I know he's old enough to do all this for himself, but some children need help learning how to do it all.
And for what it's worth, grammar school definitely sounds the right place for him. He's less likely to 'coast'.
I do think a lot of children need a much better introduction to the expectations of secondary school. Small village schools tend to be the worst at this because they don’t always have high expectations on remembering “stuff”. At a bigger school we did find in Y6 that handing in homework on the due date was expected, not optional. Revising for a test was expected. Remembering sports kit and musical instrument was expected. Mum didn’t pop in with missing kit etc!
I think daily lists are the key (what to hand in and what to take) and the good habit of writing everything down in the day book or journal or whatever it’s called - Rough Book in my day! This needs practice and need to be reinforced with reminders. Must be very annoying for teachers to have this irritation all the time. I also don’t think it should be up to teachers to keep nannying y7 children. Forgetfulness won’t be much good at university or Work either so finding a way to remember is key.
", and he would have been happier bobbling along at the other school."
Presumably he would have been top set at the "other school"- so why do you think he would have been "bobbling along"?

_RECORDED INFORMATION:_
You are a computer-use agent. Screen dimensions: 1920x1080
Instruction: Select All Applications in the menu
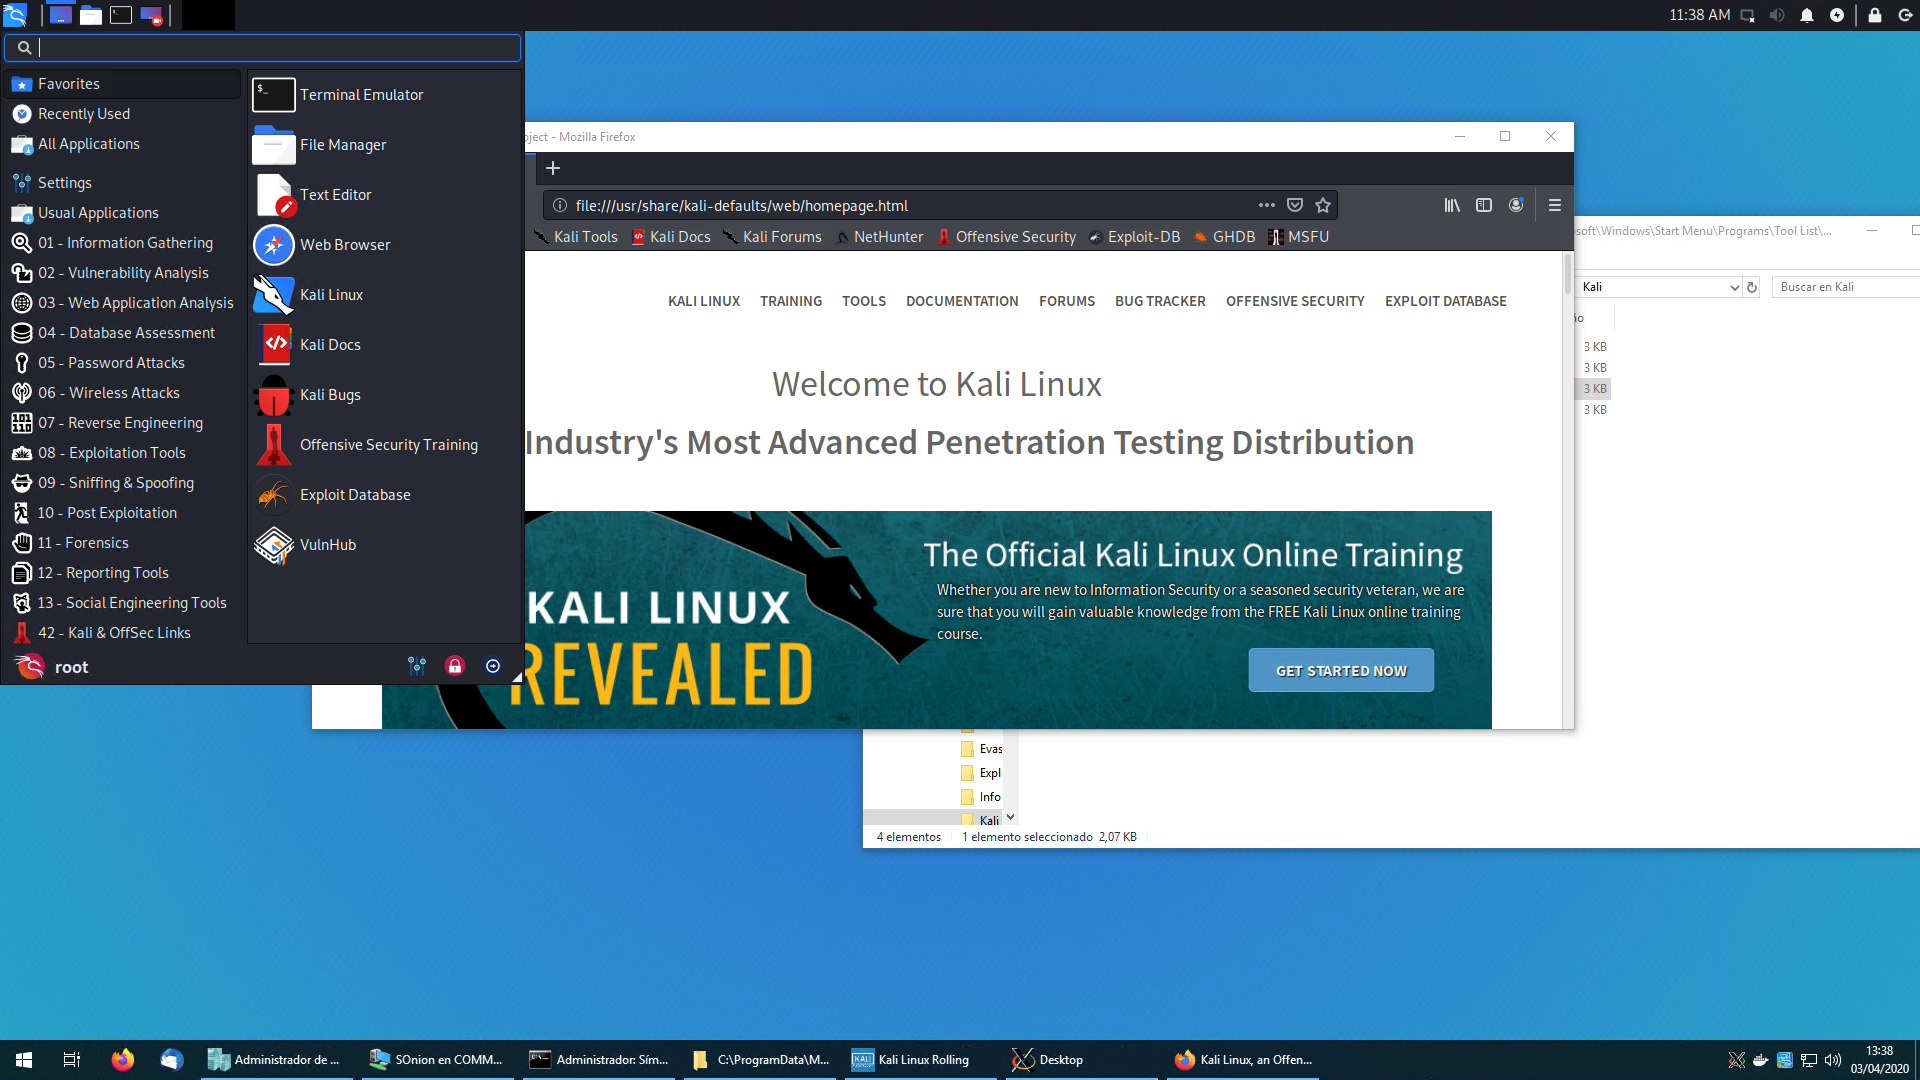(x=88, y=144)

_GIVEN EXERCISE:_ Carry on the passage about helping children stay organized for secondary school, starting right after its final sentence.

_RESULT OF THE EXERCISE:_
Exactly the same here, five detentions in the first half term all for homework forgotten at home and so on. I do wonder if mine would otherwise be flourishing at the top of the comp, but his organisational problems would still be causing detentions and he might equally not have been pushed. We had a real wibble at half term. But mine is really happy there, despite getting some poor marks for attitude to learning (he did have a particularly chatty primary), and he is proud of the school and sometimes of himself too. I have started giving much more organisational support - I thought I was already doing loads! Timetable taped down where he packs his bag, calendar at home with long-term homeworks written in, and daily discussion of behaviour in lessons. It's definitely getting better. School have also been helpful in giving some mentoring - don't hesitate to ask for support.
OP it's completely unexceptional, don't worry about it. I've had eight DC incl four boys at a superselective grammar and DS2 was the proud possessor of the first detention to be handed out in his own Y7 but has graduated this year with an Oxford 1st, Captain of Rugby etc and is majorly chilled. It's fine, your DS will find his feet - just be relaxed about detentions, black marks etc until there's something really extreme (eg threat of expulsion).
Nothing wrong with getting detentions, in-fact i would suggest it is about adapting to secondary school.
I would also say until you have had at least 2 after school detentions, you really have not lived !
All kids need to be 'cheeky' ,forget homework 'disrupt' the class, otherwise they don't learn about barriers .
The consequences of never pushing the boundaries at school , means the first time they do at University shit happens...
DD started grammar this September, similarly not much prep, very bright but not a massive crafter, quite social and she's struggling to adapt and is asking to go to the comp. I'm not sure comp have less detentions but they have a fraction of the homework by us in y7 which is causing some envy. I'm trying to get her to stick out the year but its a bit difficult.
Lilly, the envy will be on the other foot when your DD gets her first choice University . This being when her 20 minute a night homework Comp friends are sweating over DDE grades at A level !
I know at 11 they don't get the theory of deferred gratification but that is what it is about !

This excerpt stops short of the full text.